Merge statement not working as expected for bulk load.

  • Hi,

    Am using merge sp to insert or update records  in target table.Below is the sp

    MERGE Products AS TARGET

    USING UpdatedProducts AS SOURCE

    ON (TARGET.ProductName= SOURCE.ProductName)

    --When records are matched, update the records if there is any change

    WHEN MATCHED

    THEN UPDATE SET TARGET.Rate = SOURCE.Rate

    --When no records are matched, insert the incoming records from source table to target table

    WHEN NOT MATCHED BY TARGET

    THEN INSERT (ProductID, ProductName, Rate) VALUES (SOURCE.ProductID, SOURCE.ProductName, SOURCE.Rate)
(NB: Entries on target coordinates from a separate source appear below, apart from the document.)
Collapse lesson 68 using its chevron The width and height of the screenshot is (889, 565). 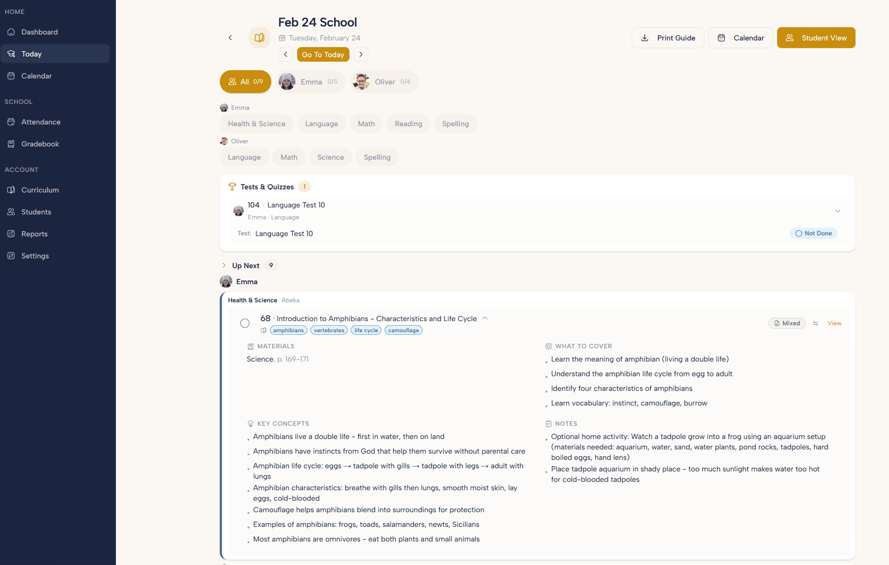[485, 318]
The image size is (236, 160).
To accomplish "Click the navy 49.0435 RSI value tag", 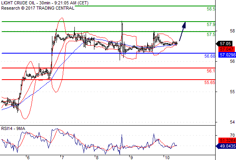I will click(226, 146).
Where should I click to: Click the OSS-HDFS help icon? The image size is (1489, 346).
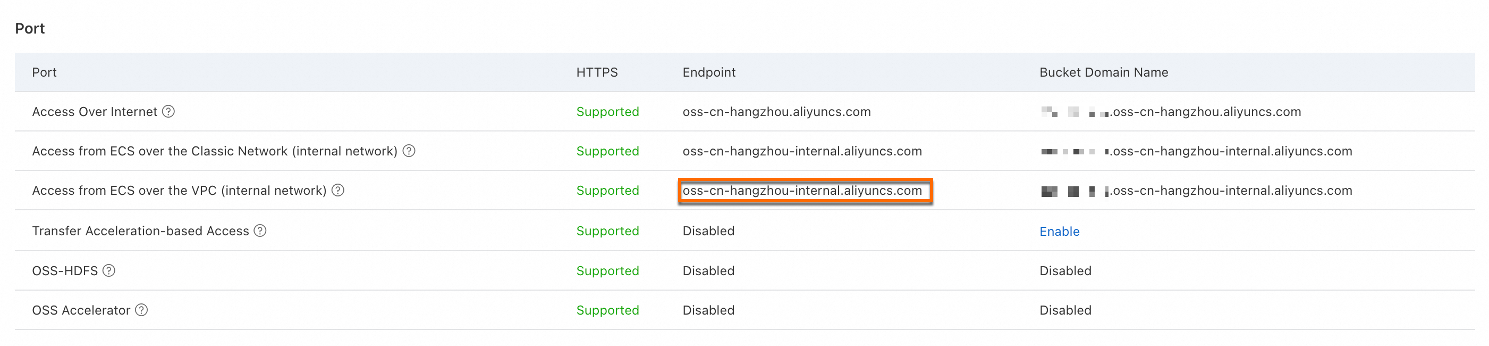click(x=109, y=271)
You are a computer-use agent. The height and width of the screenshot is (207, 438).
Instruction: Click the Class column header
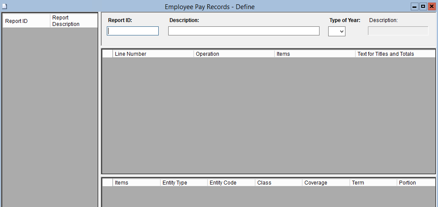[278, 183]
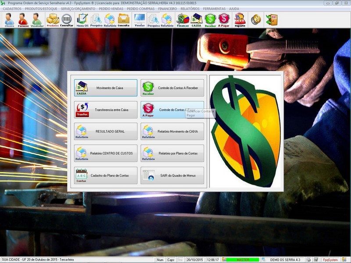Click the Consultar barcode icon

pyautogui.click(x=67, y=20)
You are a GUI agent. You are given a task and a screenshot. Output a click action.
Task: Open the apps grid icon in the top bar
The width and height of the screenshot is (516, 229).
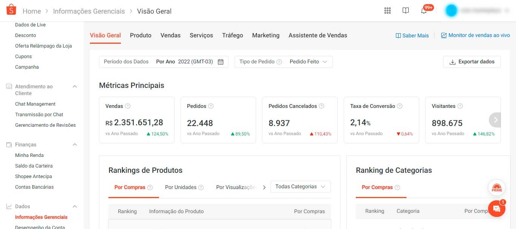(387, 11)
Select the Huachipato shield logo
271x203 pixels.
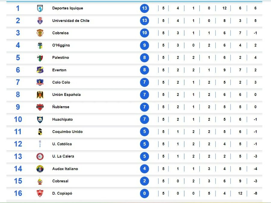40,119
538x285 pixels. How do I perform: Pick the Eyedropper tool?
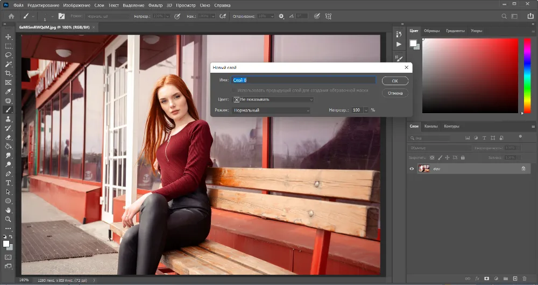[x=8, y=92]
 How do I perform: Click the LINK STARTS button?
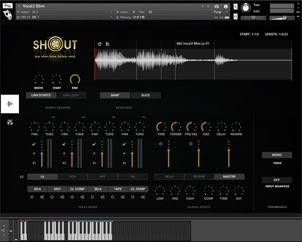pyautogui.click(x=41, y=95)
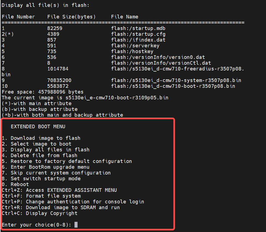Screen dimensions: 266x232
Task: Click the 'Ctrl+C: Display Copyright' line
Action: tap(39, 213)
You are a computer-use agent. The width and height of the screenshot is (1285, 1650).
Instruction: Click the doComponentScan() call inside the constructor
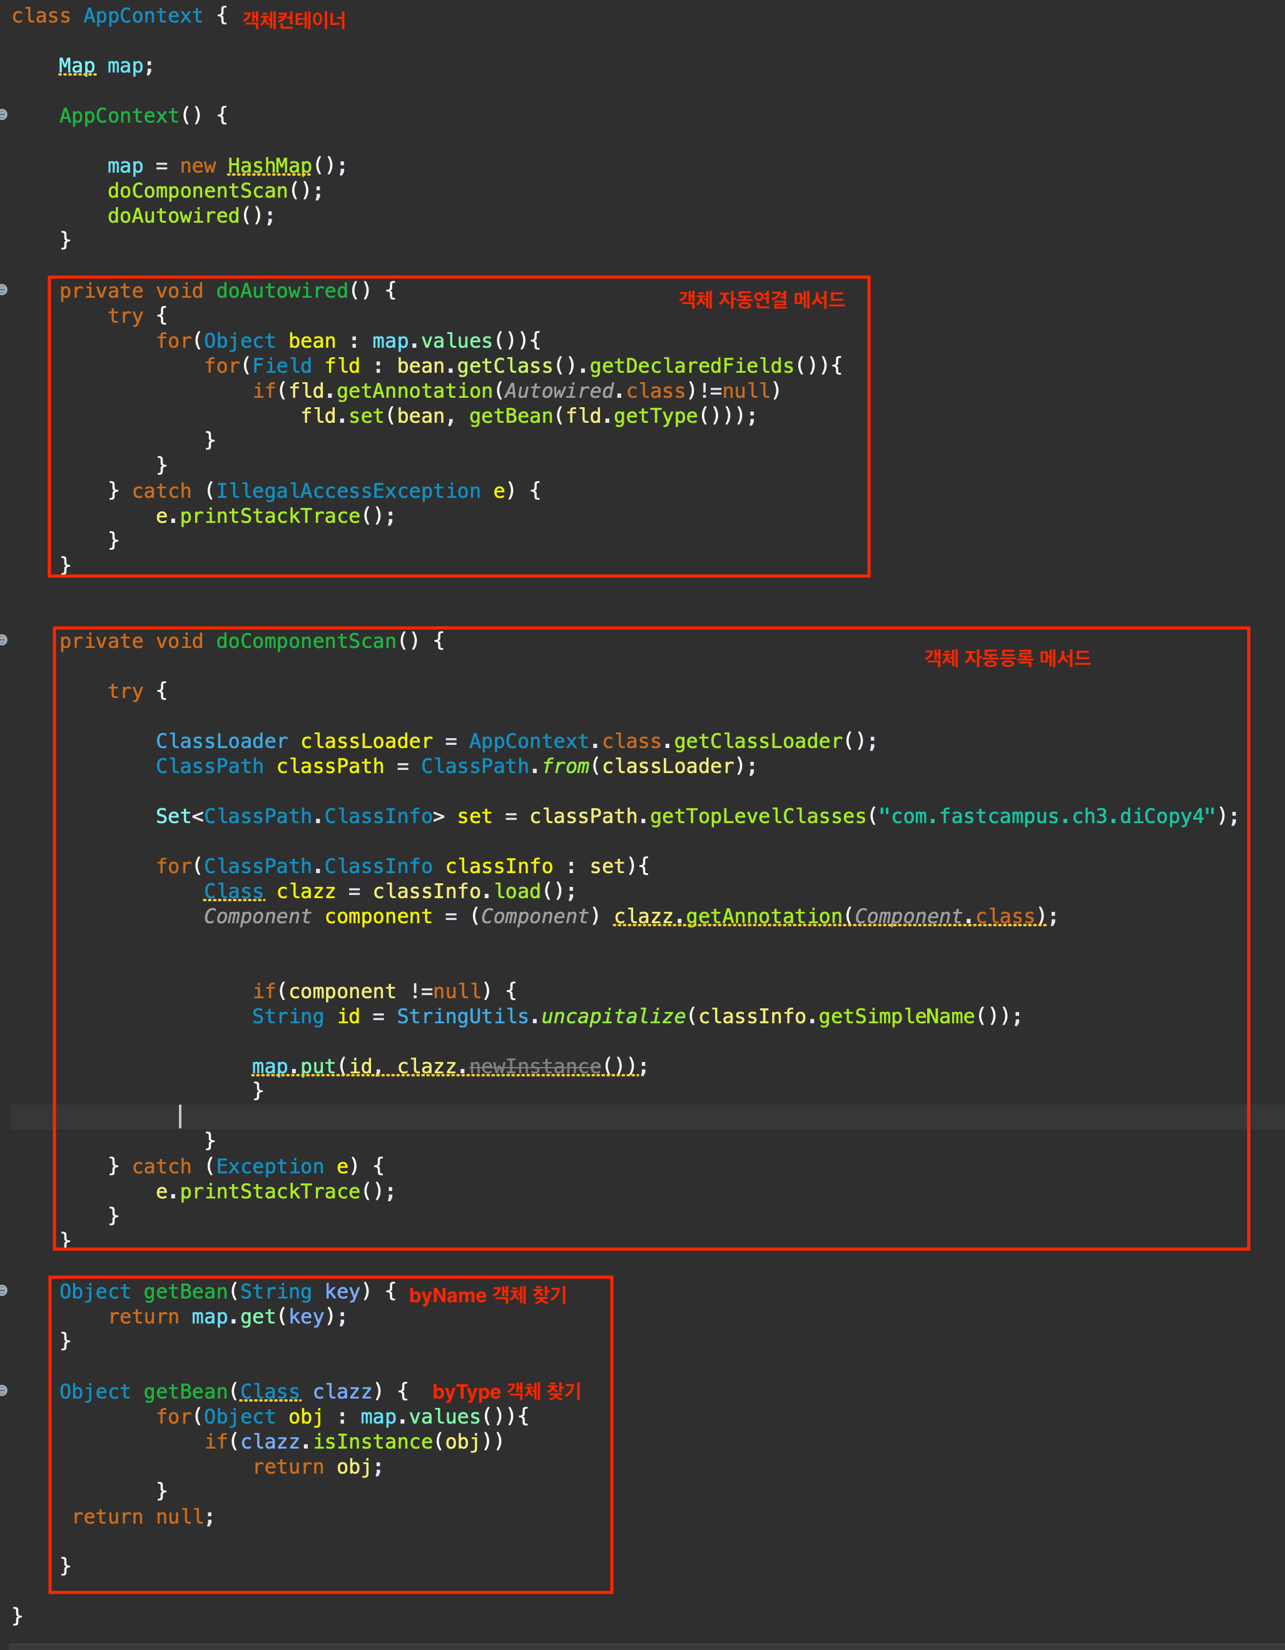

    In my source table we have two records

    Source table :

    ProductID  ProductName Rate

    101               TEA                 10.00

    102             TEA              25.00

     

    Target table: empty table

    ProductID  ProductName Rate

    try to move source records to target with merge sp. but two records are inserted.

    ProductID  ProductName Rate

    101               TEA                 10.00

    102             TEA              25.00

    It should be one record in target table. because first record will match with second record.

    Expected result.

    ProductID  ProductName Rate

    101                        TEA          25.00

     

    Can you please help,How merge statement pass records to  condition(ON (TARGET.ProductName= SOURCE.ProductName) one by one or bulk?If one by one, Why second record also inserted in target table.
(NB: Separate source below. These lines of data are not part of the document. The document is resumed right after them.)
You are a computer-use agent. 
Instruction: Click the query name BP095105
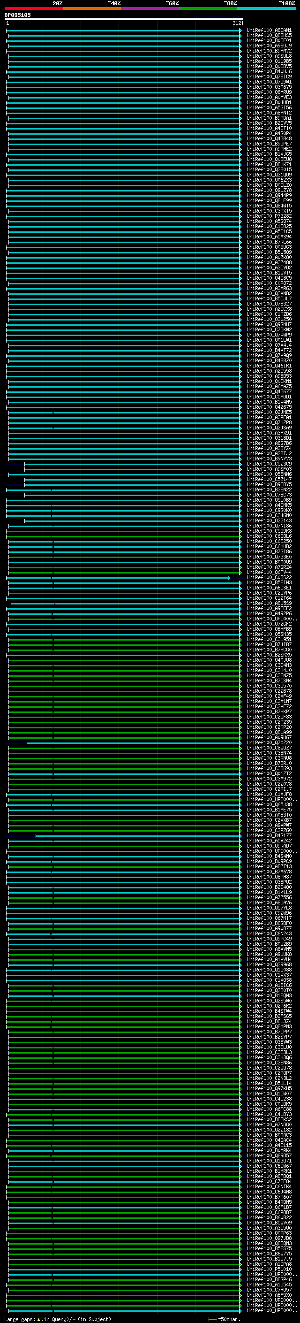[x=17, y=15]

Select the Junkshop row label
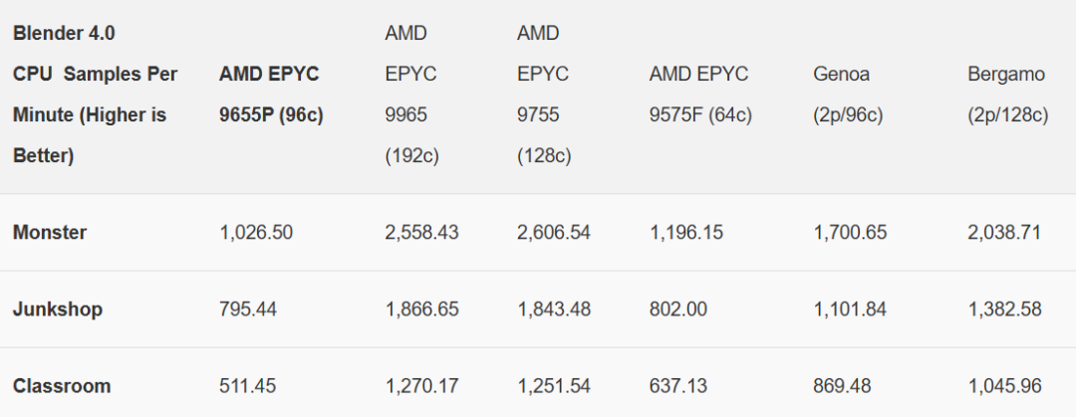pyautogui.click(x=58, y=310)
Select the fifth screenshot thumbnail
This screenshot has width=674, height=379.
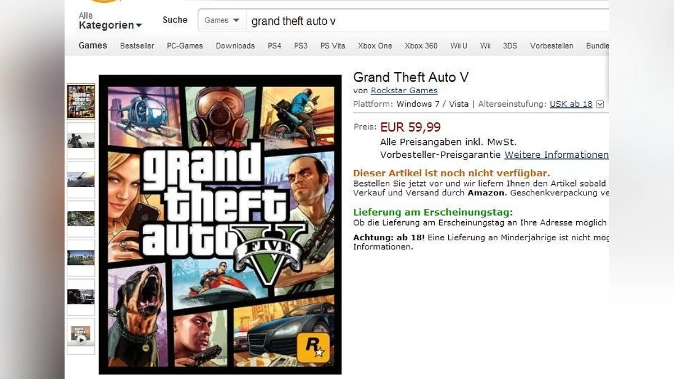(81, 258)
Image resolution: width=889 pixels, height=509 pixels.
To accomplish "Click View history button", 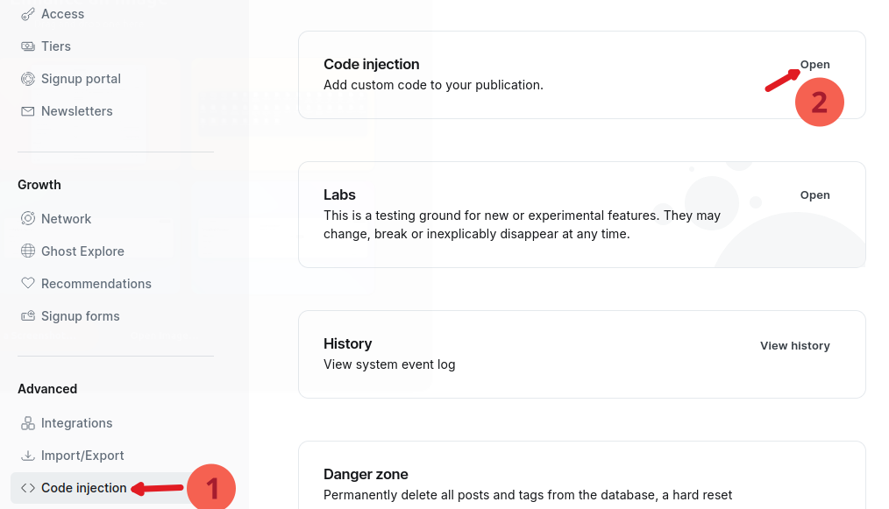I will coord(794,346).
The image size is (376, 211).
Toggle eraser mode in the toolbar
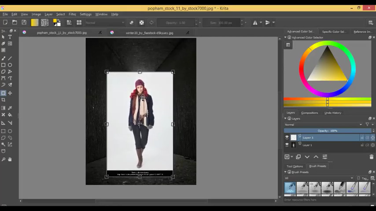point(131,22)
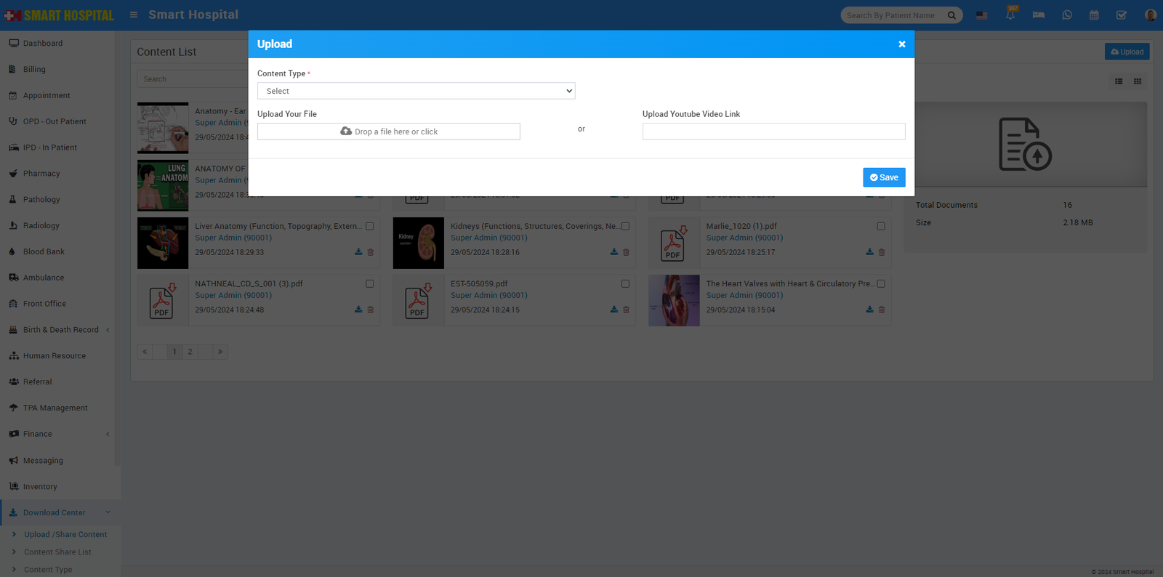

  • I would guess that it's because ProductName is not unique in the table

    Try changing your match criteria from this

    (TARGET.ProductName= SOURCE.ProductName)

    to this

    (TARGET.ProductId= SOURCE.ProductId)

    • This reply was modified 4 years, 11 months ago by  Phil Parkin. Reason: Fix typo

    The absence of evidence is not evidence of absence
    - Martin Rees
    The absence of consumable DDL, sample data and desired results is, however, evidence of the absence of my response
    - Phil Parkin

  • You will find you get much better performance if you split the merge into two separate statements (an update followed by an insert).

    Performance Tip: The conditional behavior described for the MERGE statement works best when the two tables have a complex mixture of matching characteristics. For example, inserting a row if it doesn't exist, or updating a row if it matches. When simply updating one table based on the rows of another table, improve the performance and scalability with basic INSERT, UPDATE, and DELETE statements. For example:

    INSERT tbl_A (col, col2)  
    SELECT col, col2
    FROM tbl_B
    WHERE NOT EXISTS (SELECT col FROM tbl_A A2 WHERE A2.col = tbl_B.col);

    https://docs.microsoft.com/en-us/sql/t-sql/statements/merge-transact-sql?view=sql-server-ver15

  • I tried with (TARGET.ProductId= SOURCE.ProductId) . But same behavior two records are inserted. if we re-execute the sp. that time it will updating. Please hep on this if any other way to pass one by one records.

  • Is it really necessary to use a merge statement?  Why not something like this?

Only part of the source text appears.